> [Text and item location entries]
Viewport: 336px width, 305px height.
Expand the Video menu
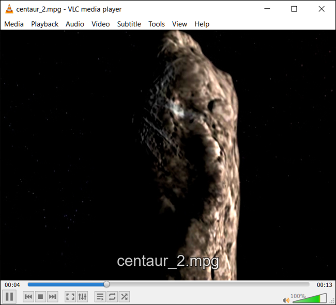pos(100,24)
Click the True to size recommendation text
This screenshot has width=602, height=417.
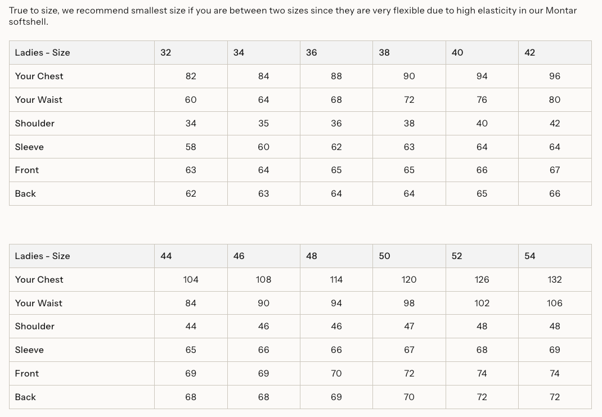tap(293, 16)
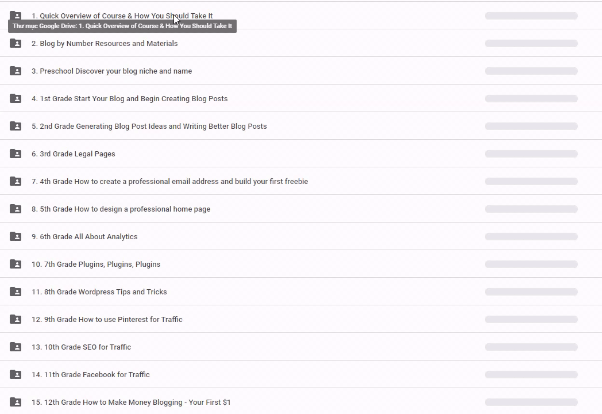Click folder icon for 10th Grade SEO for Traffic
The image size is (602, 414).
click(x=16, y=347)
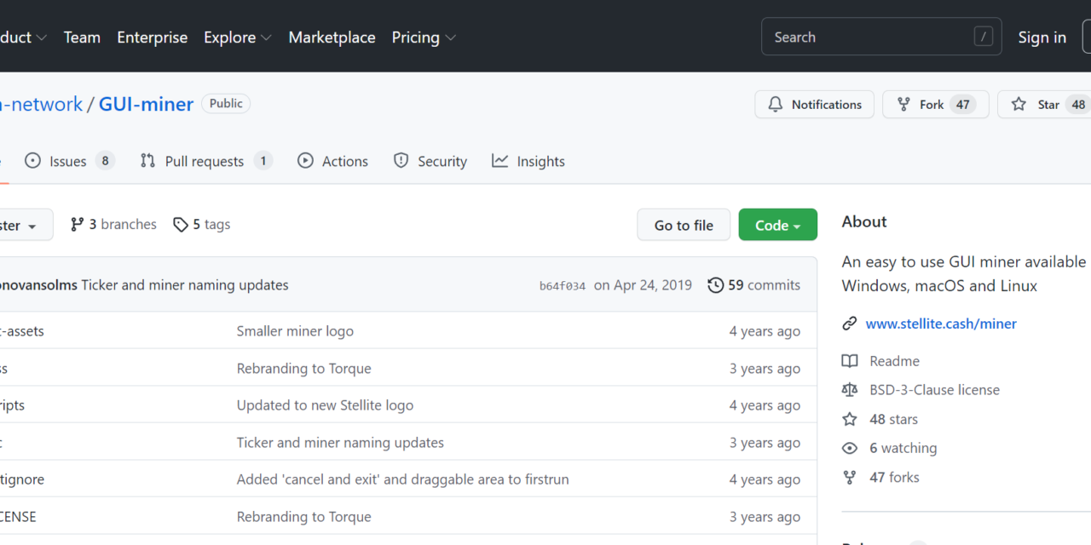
---
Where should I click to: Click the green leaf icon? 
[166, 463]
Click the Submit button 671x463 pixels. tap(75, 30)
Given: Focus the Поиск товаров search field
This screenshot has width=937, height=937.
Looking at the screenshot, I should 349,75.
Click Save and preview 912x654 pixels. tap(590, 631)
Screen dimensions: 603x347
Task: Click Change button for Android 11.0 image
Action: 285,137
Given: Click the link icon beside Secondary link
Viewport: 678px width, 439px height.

> [AIM OF THE TASK]
Retype the material from the line that contains "Given: Click the" through the line that contains "Viewport: 678px width, 439px height.", with no changes.

> [CORRECT RESULT]
Given: Click the link icon beside Secondary link
Viewport: 678px width, 439px height.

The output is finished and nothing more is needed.